[Start of section]

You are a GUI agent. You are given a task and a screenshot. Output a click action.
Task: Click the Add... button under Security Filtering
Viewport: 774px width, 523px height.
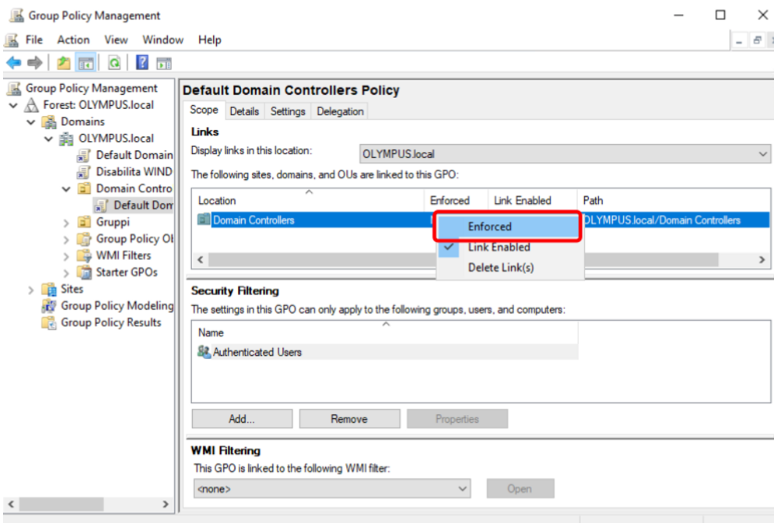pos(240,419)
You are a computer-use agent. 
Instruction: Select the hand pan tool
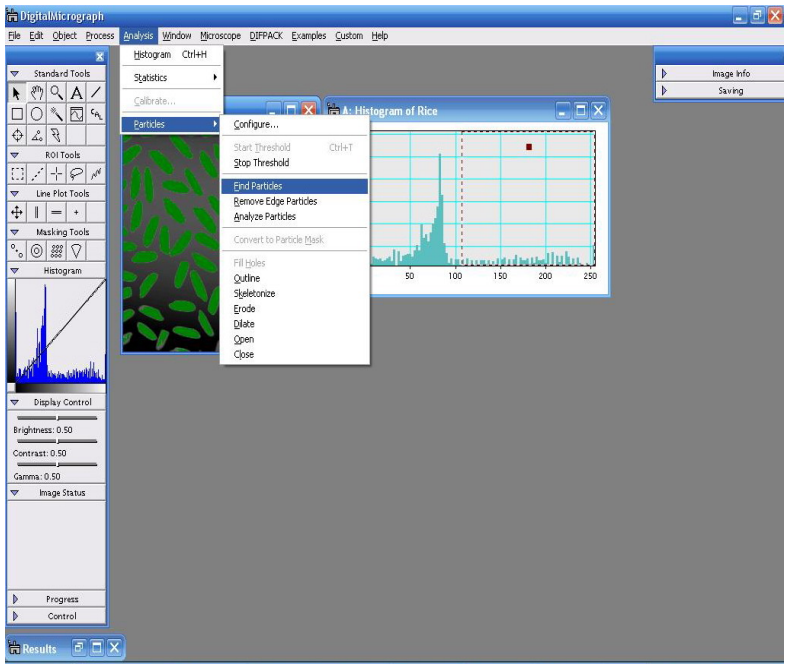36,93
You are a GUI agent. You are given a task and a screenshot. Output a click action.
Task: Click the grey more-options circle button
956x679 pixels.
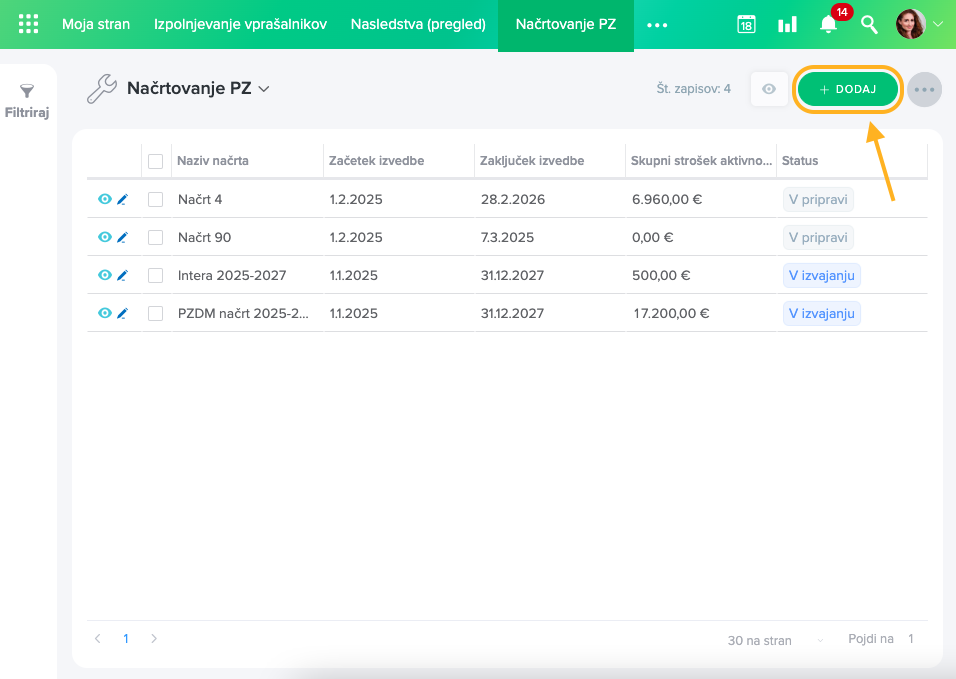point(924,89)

[End of section]
[Start of section]

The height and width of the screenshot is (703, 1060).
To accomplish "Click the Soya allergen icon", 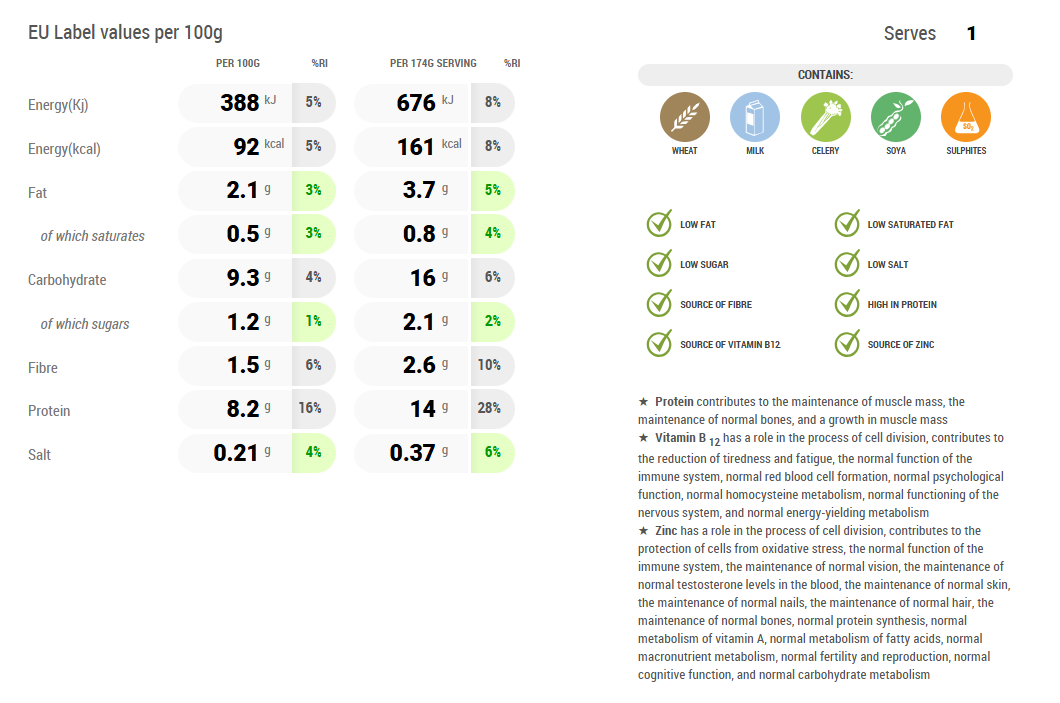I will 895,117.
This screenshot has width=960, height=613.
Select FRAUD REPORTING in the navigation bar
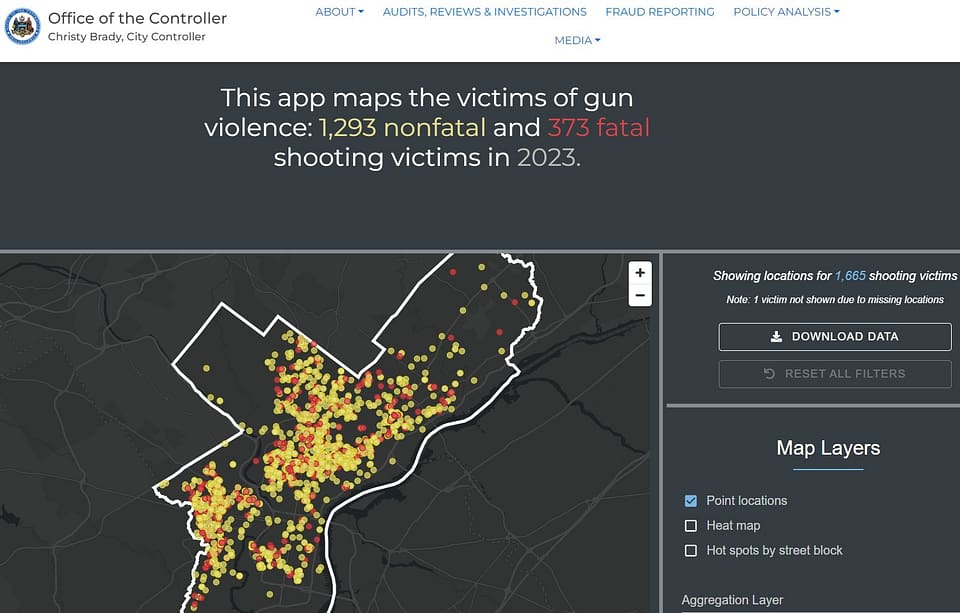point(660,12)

[End of section]

Directions for this task. In the listing above, find each line containing "screenshot" and copy it.

Response.
You are a GUI agent. You are given a task and a screenshot. Output a click action.
You are a GUI agent. You are given a task and a screenshot. Output a click action.
The height and width of the screenshot is (703, 1060).
This screenshot has width=960, height=613.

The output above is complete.